Task brief: Beginning with the line containing "Task: Open netcup Help Center link" and ending with the line containing "The height and width of the screenshot is (512, 684).", write out each line of the records below exactly; pictures and lines outside that range are left out.

Records for processing:
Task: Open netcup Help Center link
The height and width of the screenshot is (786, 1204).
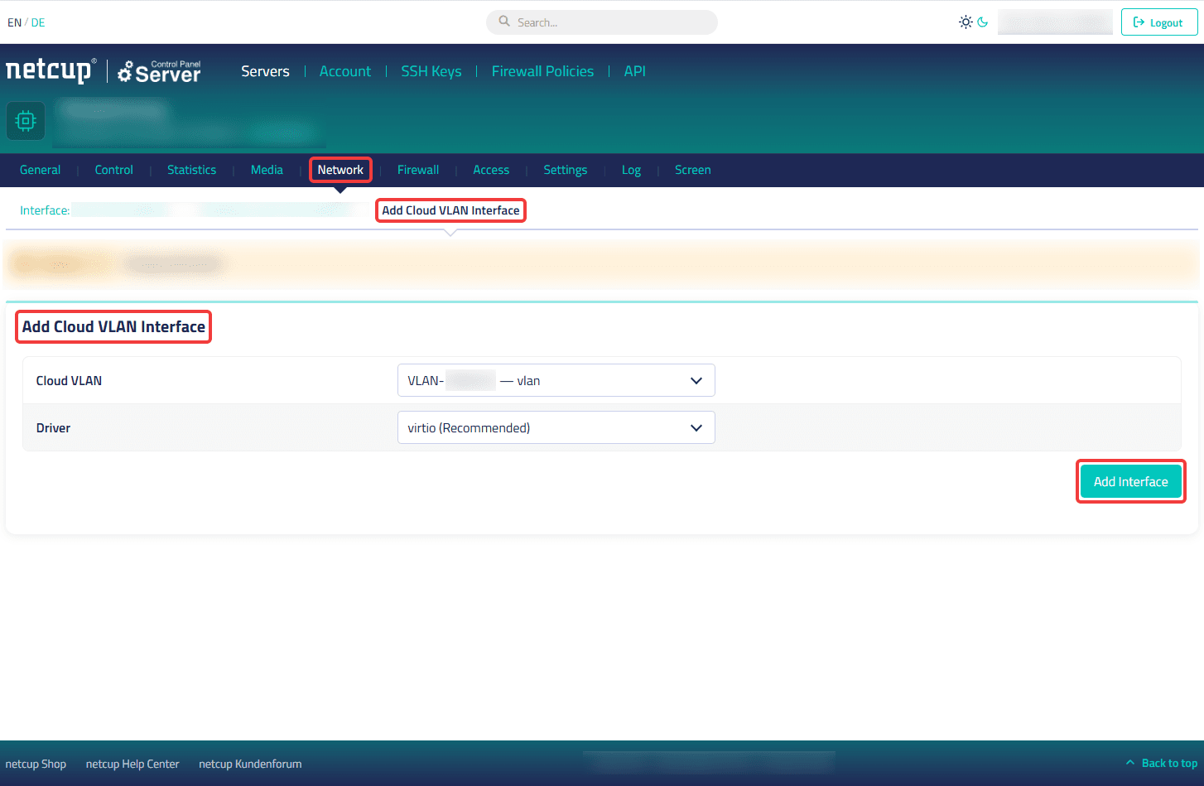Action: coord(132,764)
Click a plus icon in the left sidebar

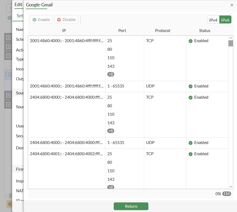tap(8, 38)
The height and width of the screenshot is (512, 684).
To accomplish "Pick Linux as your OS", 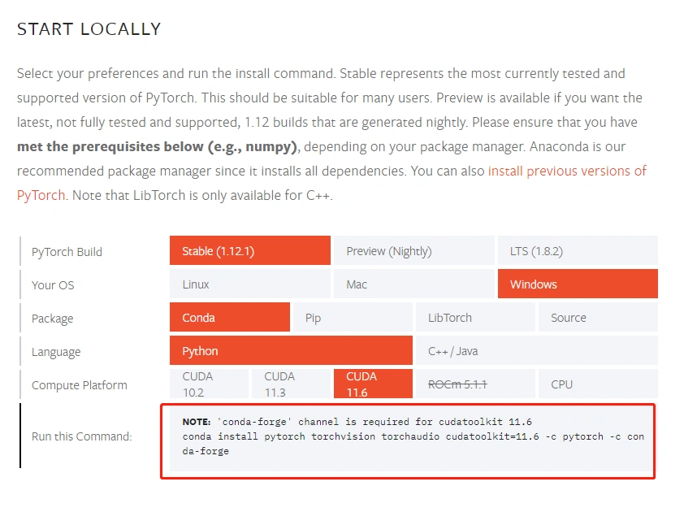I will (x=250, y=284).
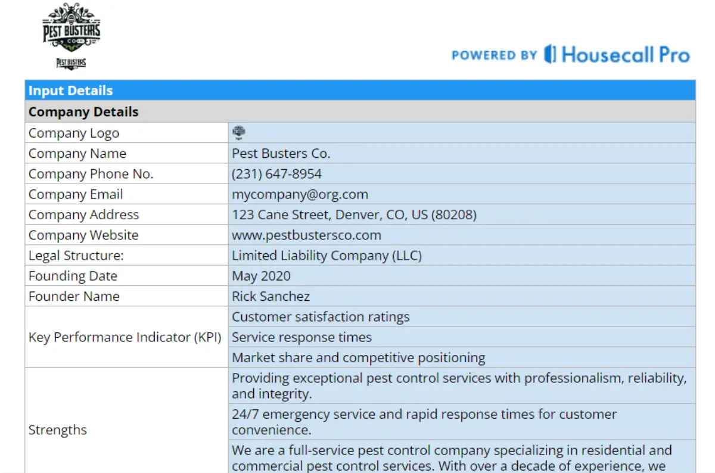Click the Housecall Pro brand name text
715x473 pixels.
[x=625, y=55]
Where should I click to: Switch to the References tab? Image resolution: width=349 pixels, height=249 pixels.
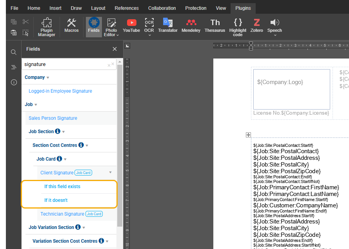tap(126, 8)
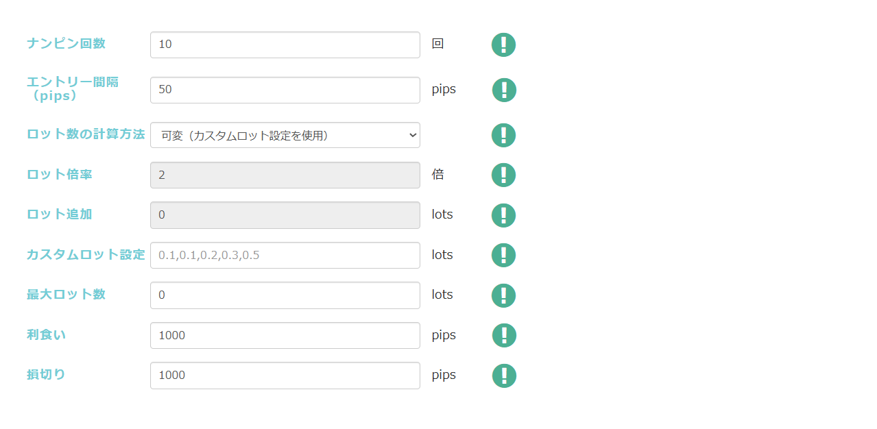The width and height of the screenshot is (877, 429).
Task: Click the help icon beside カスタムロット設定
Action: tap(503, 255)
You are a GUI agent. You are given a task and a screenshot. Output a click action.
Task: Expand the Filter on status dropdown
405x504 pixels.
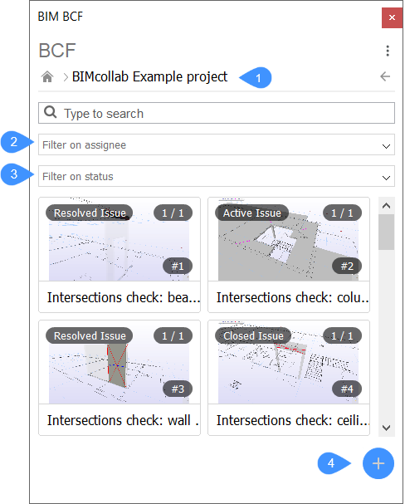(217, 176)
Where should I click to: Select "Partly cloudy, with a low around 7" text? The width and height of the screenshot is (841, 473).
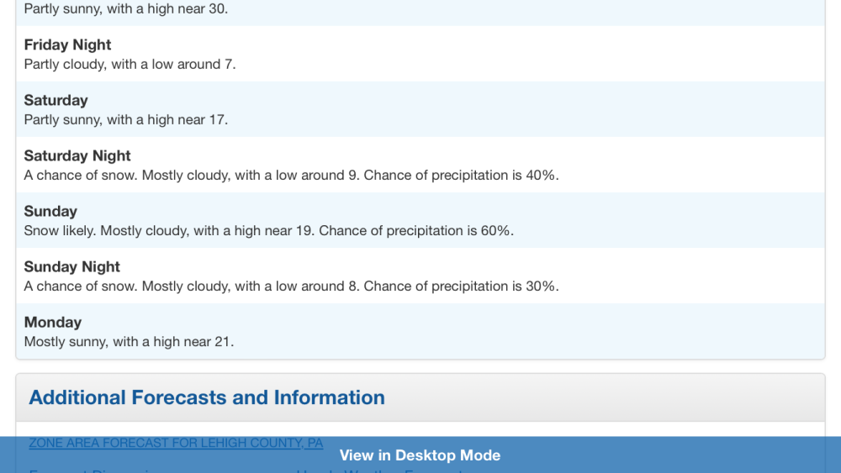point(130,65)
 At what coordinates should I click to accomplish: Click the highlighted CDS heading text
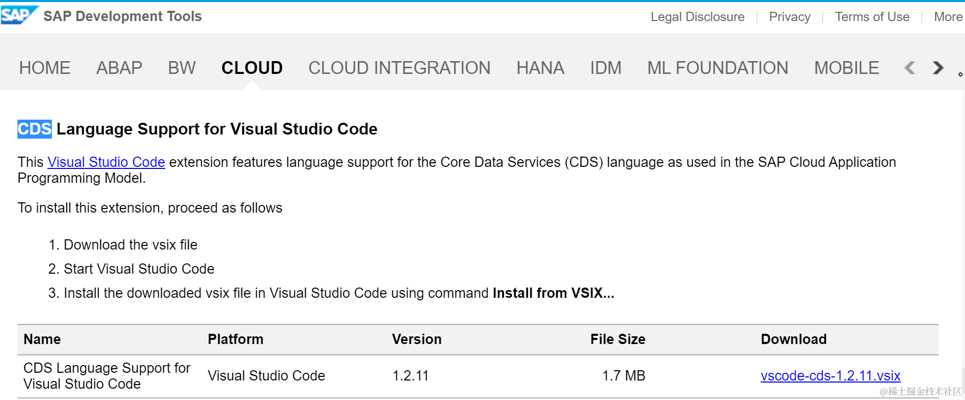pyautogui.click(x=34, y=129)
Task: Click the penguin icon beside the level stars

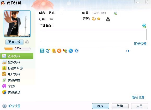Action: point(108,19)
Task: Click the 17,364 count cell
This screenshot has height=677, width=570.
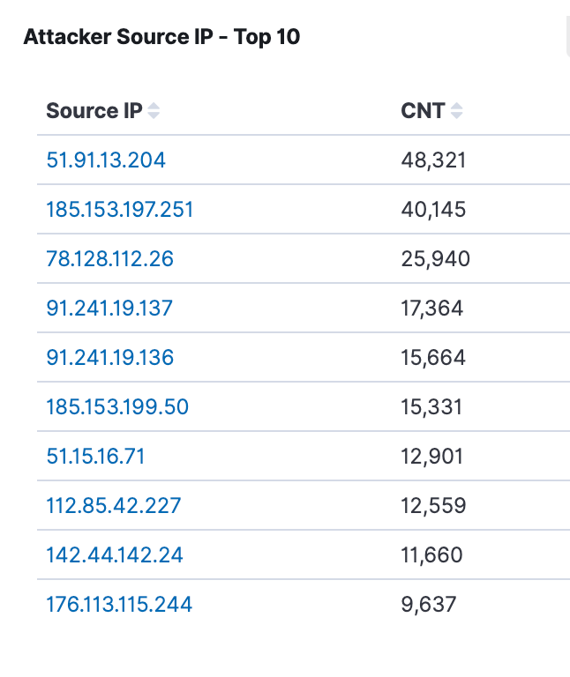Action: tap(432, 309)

* * *

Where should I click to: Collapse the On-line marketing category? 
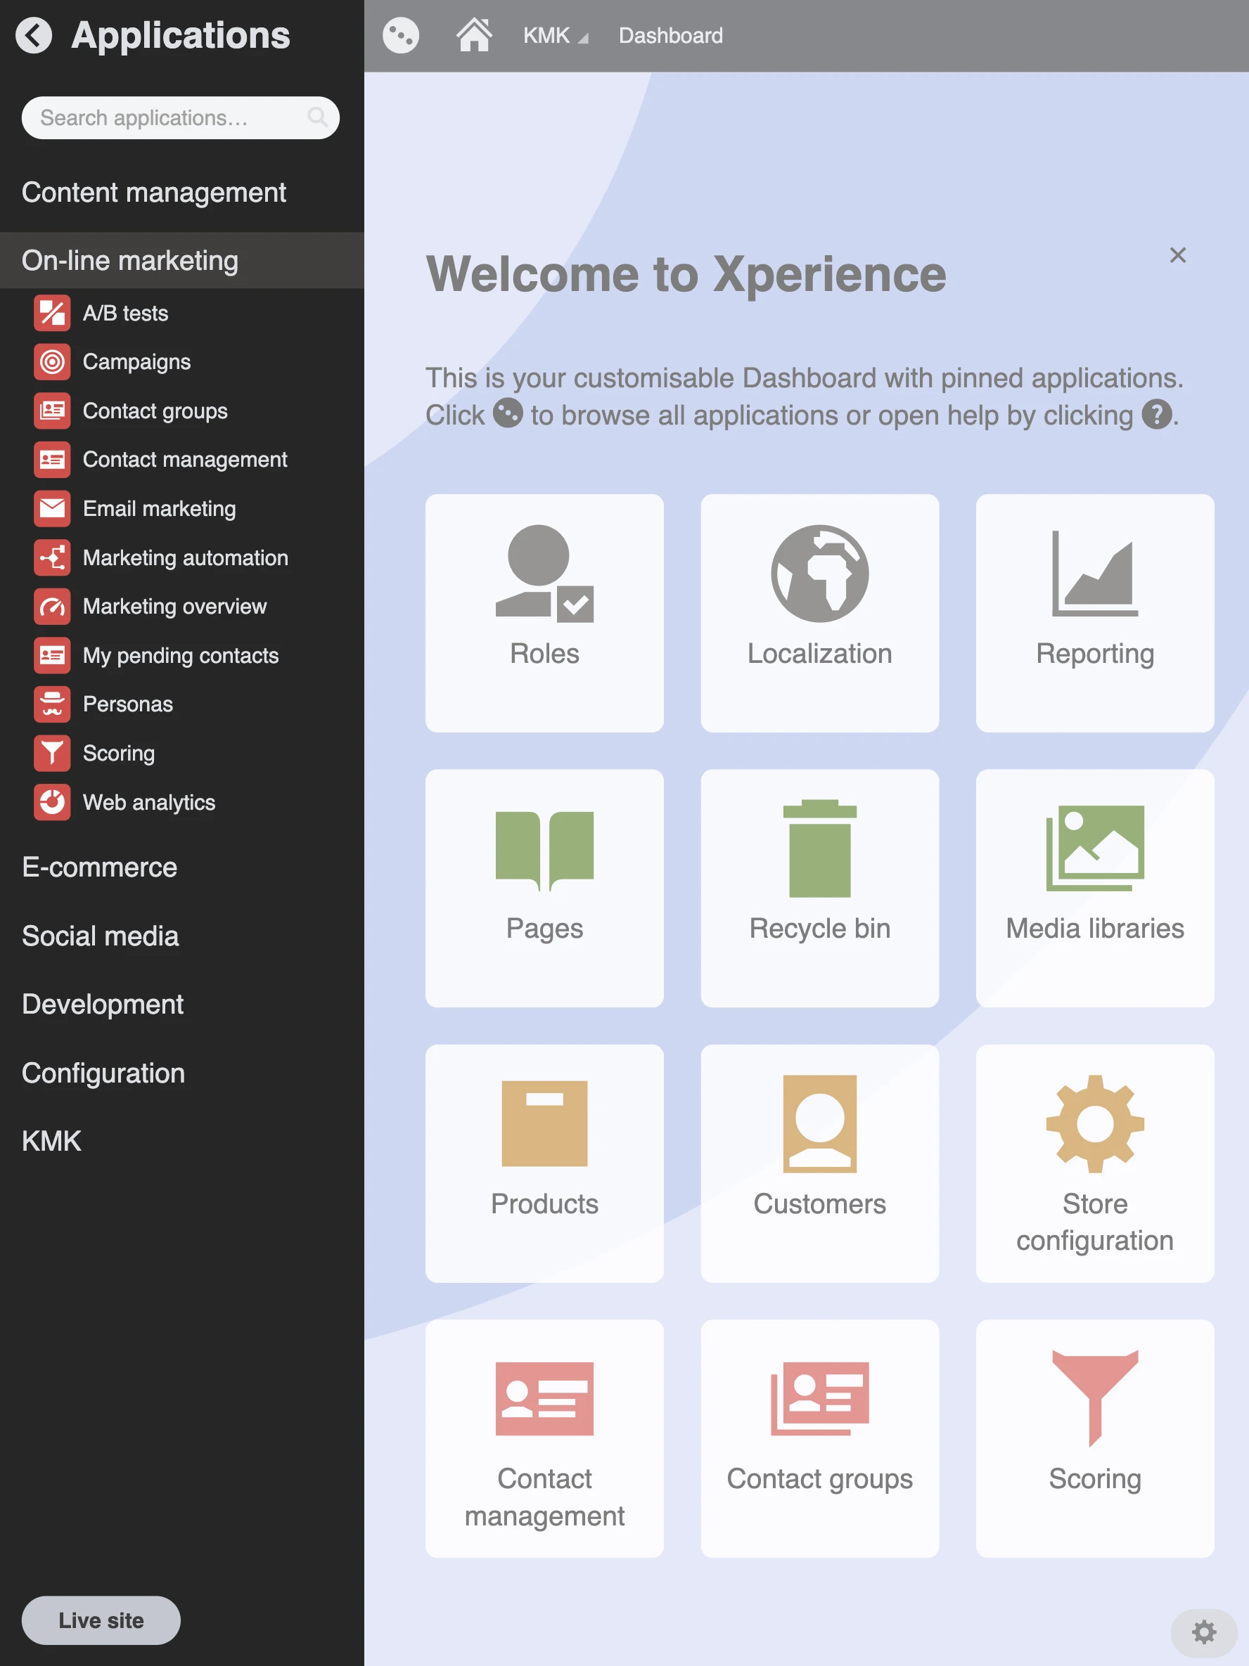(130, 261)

* * *

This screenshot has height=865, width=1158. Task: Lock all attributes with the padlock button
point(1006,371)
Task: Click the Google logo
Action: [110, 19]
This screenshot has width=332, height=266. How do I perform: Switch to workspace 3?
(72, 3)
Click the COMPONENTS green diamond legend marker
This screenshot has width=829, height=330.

Solution to the problem:
Task: Open netcup Help Center link
The height and width of the screenshot is (786, 1204).
Action: coord(132,764)
Click a plus icon in the left sidebar

tap(8, 38)
The height and width of the screenshot is (512, 684).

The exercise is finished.